Nick Mirkovich and Erik Haldi spent the 2001 baseball season dealing with biting trash talk. The two computer game designers were co-owners in an industry fantasy league in which every team owner came from gaming studios that had licenses with Major League Baseball, and all the big names were represented. Microsoft and 2K and EA had rosters, and so did a relative minnow amid those giants: Humongous Entertainment, Mirkovich and Haldi’s employer, and a company that had produced educational computer games for children for five years before branching out into sports.
Competing in a standard fantasy baseball league against opponents with “big staffs and these big data analytics,” Haldi says, the Humongous Melonheads were the underdog. But Haldi and Mirkovich knew the sport, and the two Mariners fans shrewdly drafted Seattle second baseman Bret Boone, who wound up finishing his career year with 37 home runs and a league-leading 141 RBI, and added middle relievers to shore up their team’s late-season ratio stats on their way to the title. “Everybody talked trash [all] year until we won, and then no one said anything,” Humongous animator Haldi says. “It was really kind of funny. The little guy, the little cartoon game, won the fantasy league.”

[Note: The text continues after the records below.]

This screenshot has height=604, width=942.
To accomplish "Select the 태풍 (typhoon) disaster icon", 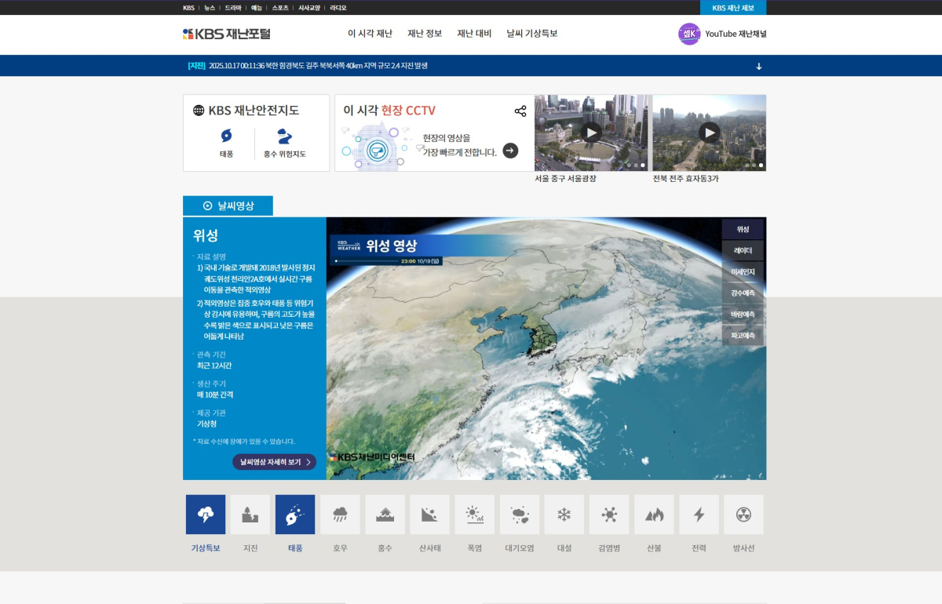I will (295, 515).
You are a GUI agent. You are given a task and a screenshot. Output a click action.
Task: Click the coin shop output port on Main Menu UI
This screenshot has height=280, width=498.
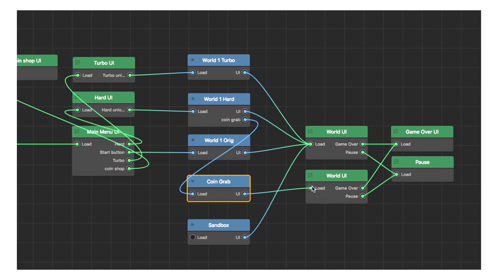(130, 169)
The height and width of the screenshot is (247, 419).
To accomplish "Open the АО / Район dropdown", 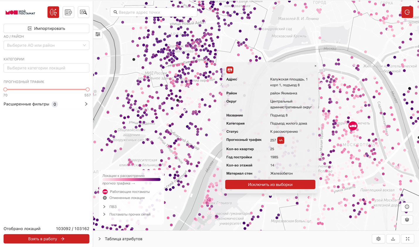I will [46, 45].
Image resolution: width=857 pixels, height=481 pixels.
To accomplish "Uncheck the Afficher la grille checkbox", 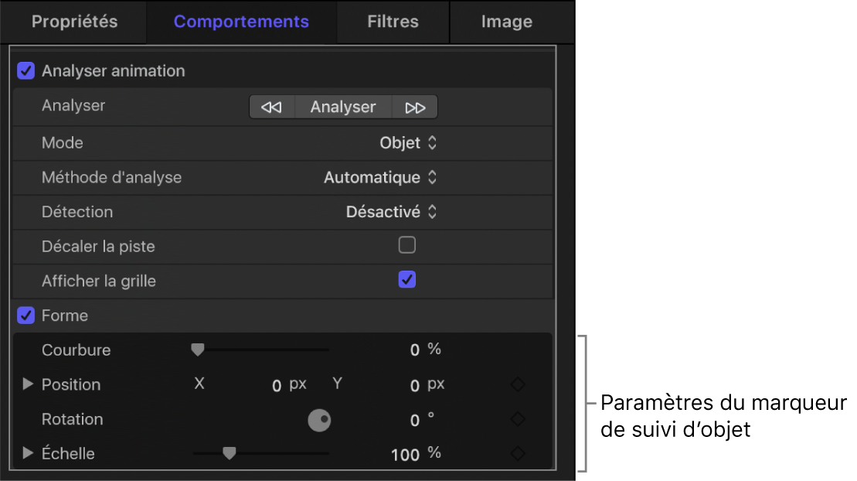I will point(406,280).
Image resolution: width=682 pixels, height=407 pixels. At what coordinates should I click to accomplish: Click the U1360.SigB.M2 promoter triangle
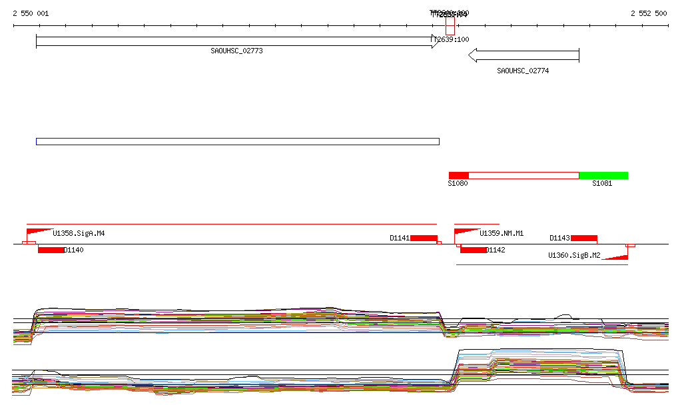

Maybe their competition shouldn’t have been so surprised. With Backyard Baseball, that initial sports project in 1997, Humongous had already exhibited a mastery of one kind of fictional baseball, and with Pablo Sanchez, that project’s greatest star, it had already proved that the little guy was actually the best bet to win.

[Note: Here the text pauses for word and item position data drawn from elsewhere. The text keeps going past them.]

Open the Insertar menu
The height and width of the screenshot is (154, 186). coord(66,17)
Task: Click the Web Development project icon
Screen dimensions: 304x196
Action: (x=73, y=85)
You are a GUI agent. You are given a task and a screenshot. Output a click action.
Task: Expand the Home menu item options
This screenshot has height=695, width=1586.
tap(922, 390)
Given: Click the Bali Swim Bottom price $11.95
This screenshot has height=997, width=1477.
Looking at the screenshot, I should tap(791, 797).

Twenty years ago this October 10, the first Backyard Baseball game hit shelves. Over the next few years, Humongous turned one game into a franchise, adding soccer, football, and basketball titles at the property’s peak popularity and placing atop the sales charts for all computer games, not just sports titles, in the early 2000s.

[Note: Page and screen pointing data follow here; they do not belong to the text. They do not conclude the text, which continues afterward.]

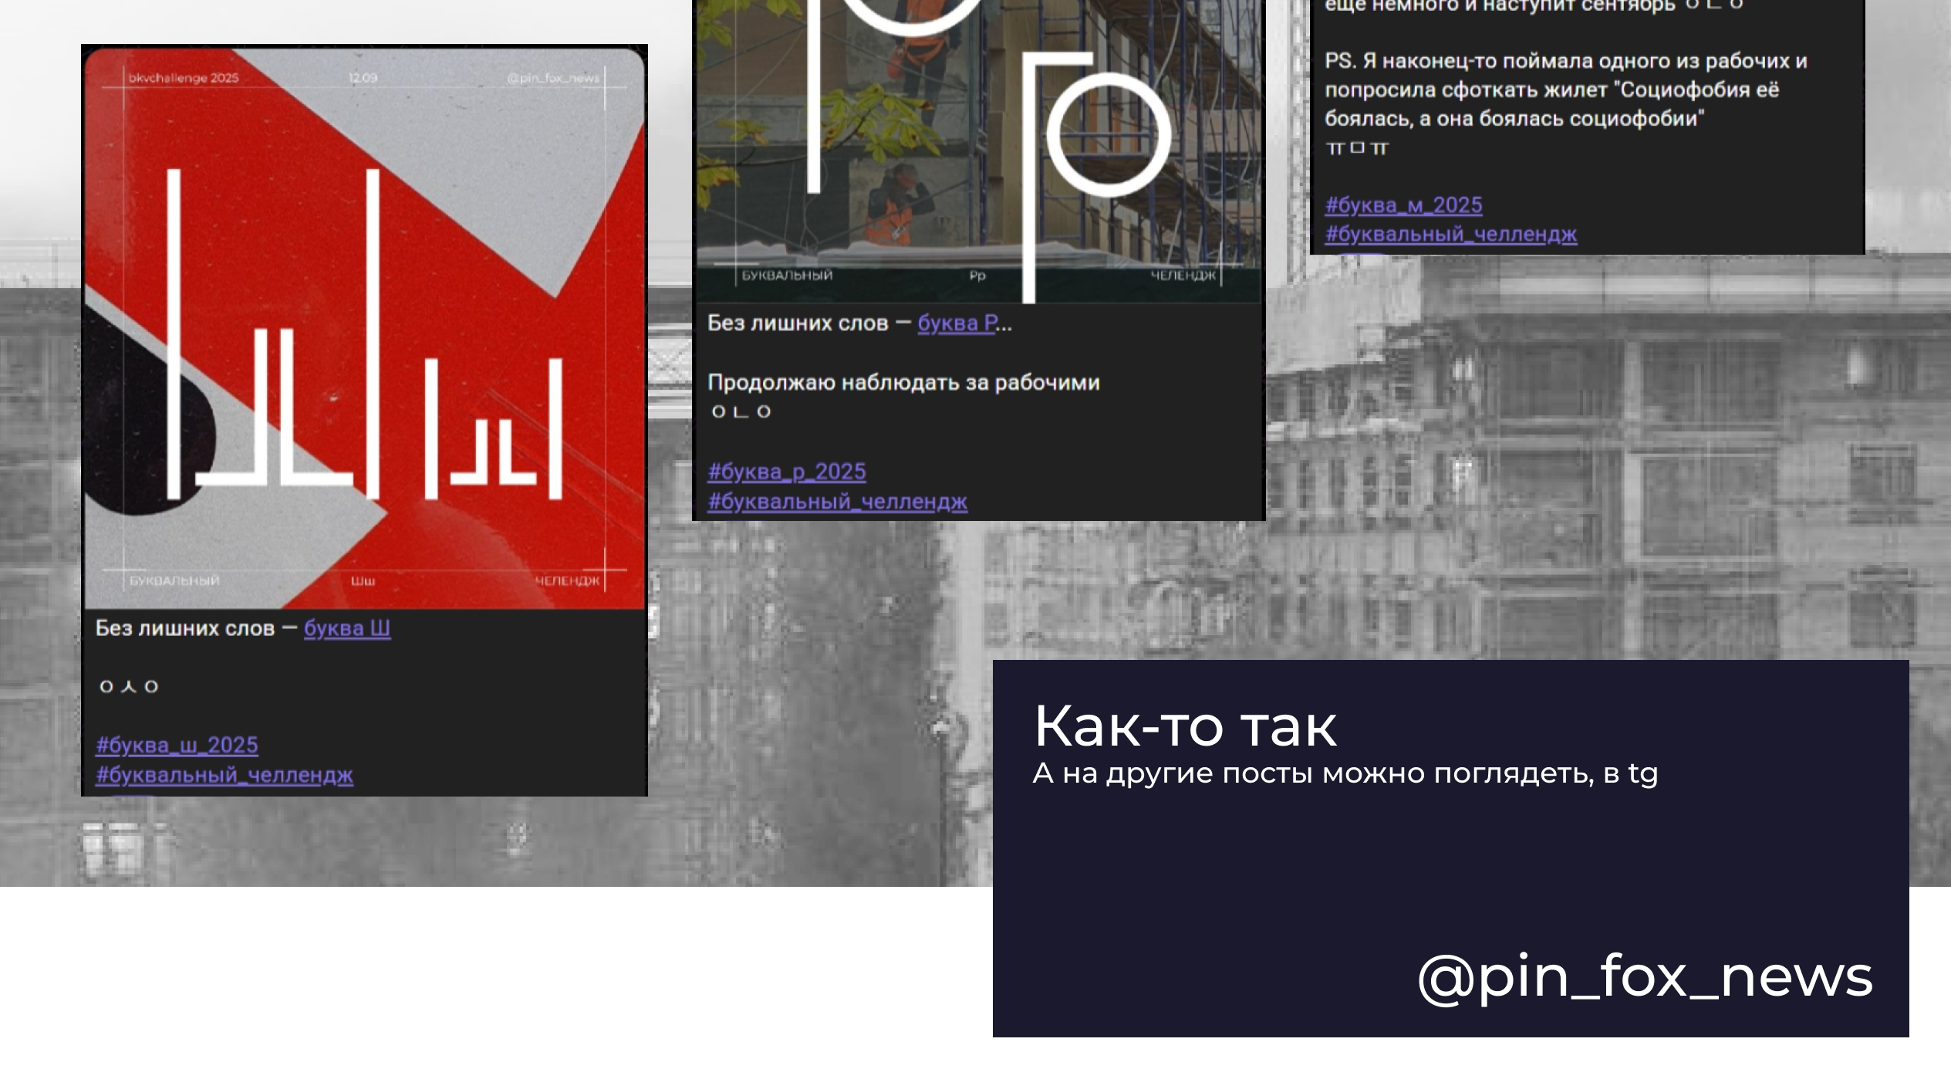Open the 'буква Ш' link

[346, 628]
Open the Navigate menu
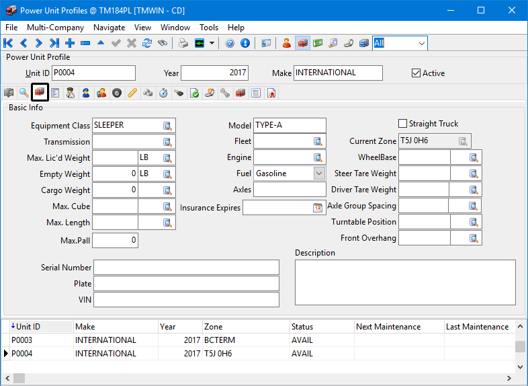This screenshot has width=528, height=386. (x=109, y=28)
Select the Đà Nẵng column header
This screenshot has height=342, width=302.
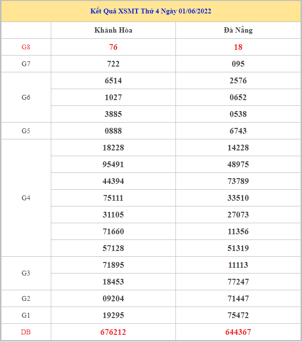point(238,30)
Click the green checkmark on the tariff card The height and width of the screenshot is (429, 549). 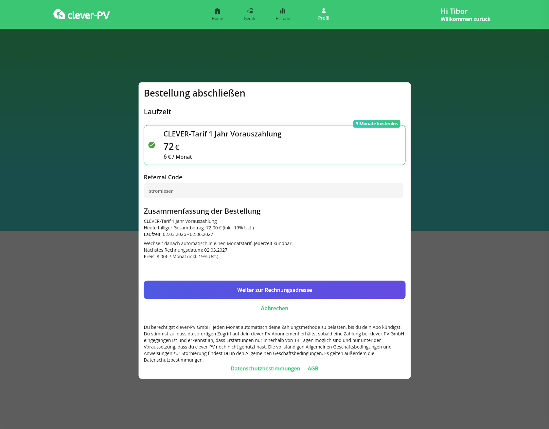(x=151, y=145)
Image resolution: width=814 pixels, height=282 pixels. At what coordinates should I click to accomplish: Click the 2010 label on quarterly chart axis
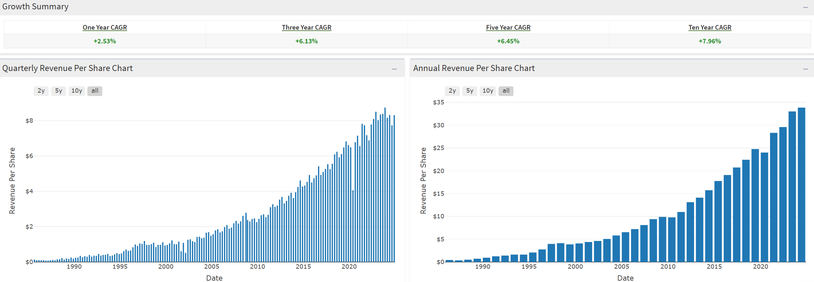click(x=257, y=267)
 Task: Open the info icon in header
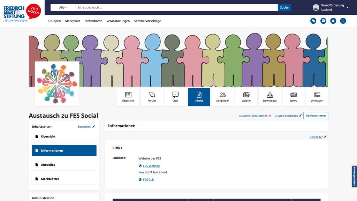(343, 21)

Cast against 2017’s complex and gritty gaming landscape, Backyard Baseballmay seem anachronistic. The original game is point and click, requiring only the left half of a computer mouse, and consists only of bright colors, sporting a palette of pinks and yellows, as the sun always shines; even its buoyant background music evokes a stroll to the ballfield on a sunny day. “It’s a little bit old-fashion-y,” composer Rhett Mathis says. “I wanted to capture a little sense of the nostalgia of baseball. That’s why there’s brush drums and finger snaps and an upright bass. It’s kind of classic.”
Twenty years later, the title is a classic, too. The original allowed players to build a roster from a cast of 30 fictional child athletes, while a baseball sequel more than doubled the player pool with young versions of MLB stars. Amid the broader series’ success, the 1997 and 2001 Baseball games still resonate particularly strongly and inspire passion, loyalty, and boundless nostalgia from the now–young adults who played as children. August’s MLB Players Weekend, in which players could customize their uniforms with nicknames and creative cleats, recalled Backyard Baseball, leading a pair of official team Twitter accounts to take advantage of the comparison. The Phillies narrated a win over the Cubs with strange lines from the Backyard color commentator, while the Athletics displayed their lineup card on a familiar clipboard.